Чернышев почесал пальцем бровь. Он и правда в западне. Можно сидеть в Чернореченской за тесовой стеной, которую и кошка перескачет – ждать, пока злодейская толпа не ринется на нее, и разделить участь Озерной, Рассыпной, Татищевой… Можно пробираться в Оренбург. В обоих случаях полковник рискует головой. Но лучше рисковать, чем просто ждать смерти.
Чернышев поверил Падурову – другого выхода у него не было.
Депутат оказался мужик сноровистый. Казаки с охотой подчинились ему. Он живо создал верховой конвой для пехотинцев, следовавший по обе стороны отряда, далеко отъезжавший на разведку и быстро возвращавшийся с вестями, что дорога впереди чиста. Войско выступило из Чернореченской без барабанного боя, чтобы не привлекать лишнего внимания, но с развернутыми знаменами.
Падуров повел их горами. Оказавшись под сенью столетних елей, Чернышев выдохнул с облегчением: открытые поля делали его команду заметной мишенью. Но еловый бор веял гробовым безмолвием. Вспомнилась народная присказка: в сосновом лесу Богу молиться; в березовом – петь, веселиться; в еловом – с горя удавиться.
На рассвете солдаты издали увидели Сакмарскую крепость. Ее развалины дымились. При урочище Маяк в пяти верстах от Оренбурга решили переправляться через реку. Лед уже встал и, по уверениям Падурова, здесь был крепче, чем выше по течению.
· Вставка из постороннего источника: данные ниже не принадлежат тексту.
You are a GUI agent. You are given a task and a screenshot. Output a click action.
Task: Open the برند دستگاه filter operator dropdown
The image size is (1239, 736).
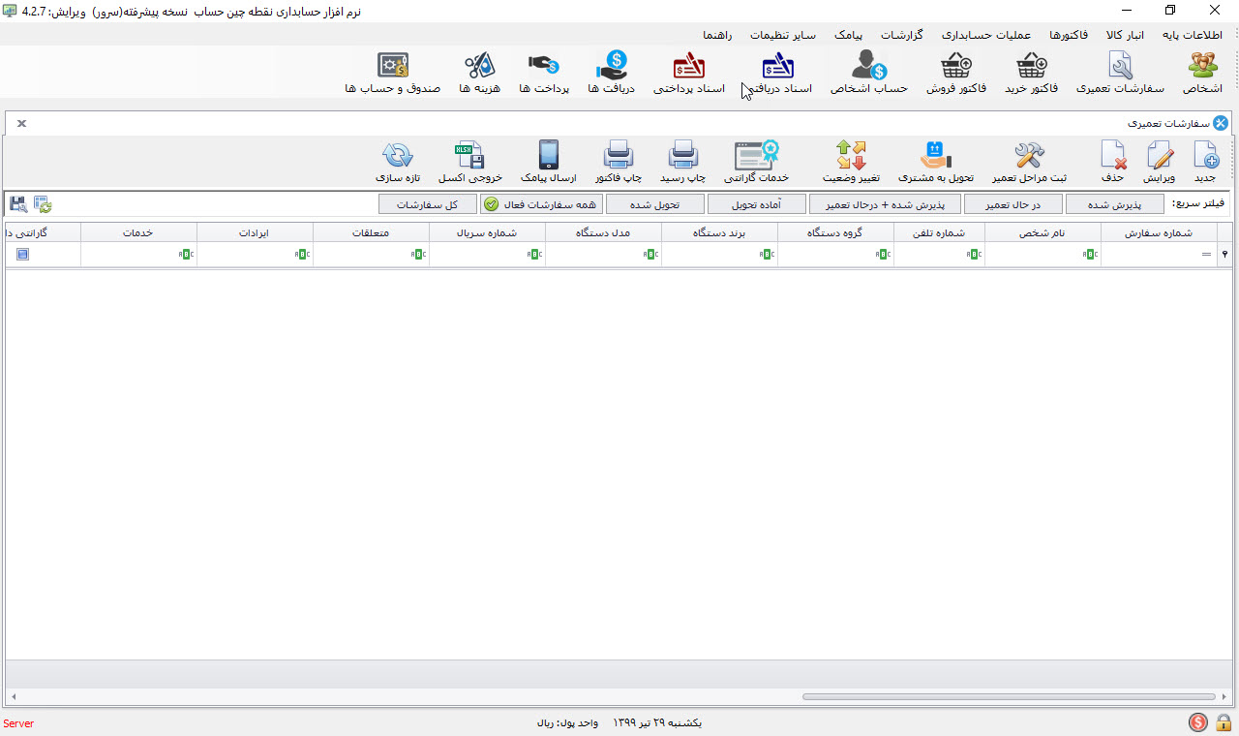[x=766, y=254]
Поэтому ближе к городским стенам они подойти не могли.
Потащили пушки. Панцирь выдержал, даже не дав трещин. Это обрадовало Чернышева: значит, и остальные перейдут. Пошла конница, за ней пехотинцы. Река молчала, не вздрагивая ледяным покровом. Только разлетался снег, да вспугнутые шумом галки взмывали с черных деревьев. Полковник уже готов был перекреститься, как вдруг из-за излучины старого русла, сухого и заметенного, выскочил крупный конный отряд казаков в пятьсот, а за ним башкиры и пешие мещеряки с дубинами. С противоположного берега засвистели стрелы. Незамеченный в дубраве враг подобрался совсем близко. И уж совсем неизвестно откуда явилась целая толпа крестьян с фузеями, подгоняемая казацкими плетками и оравшая благим матом в ознаменование своей храбрости.
Не случайный разъезд, которого так опасался Чернышев, а настоящая засада ждала его на берегу у Маяка. Вывести к ней мог только предатель, и поздно прозревший полковник окинул глазами свое войско, пытаясь найти Падурова. Но того и след простыл. Казацкий наскок сразу отрезал правое крыло отряда. Там-то, за спинами злодеев, и схоронился лукавый депутат.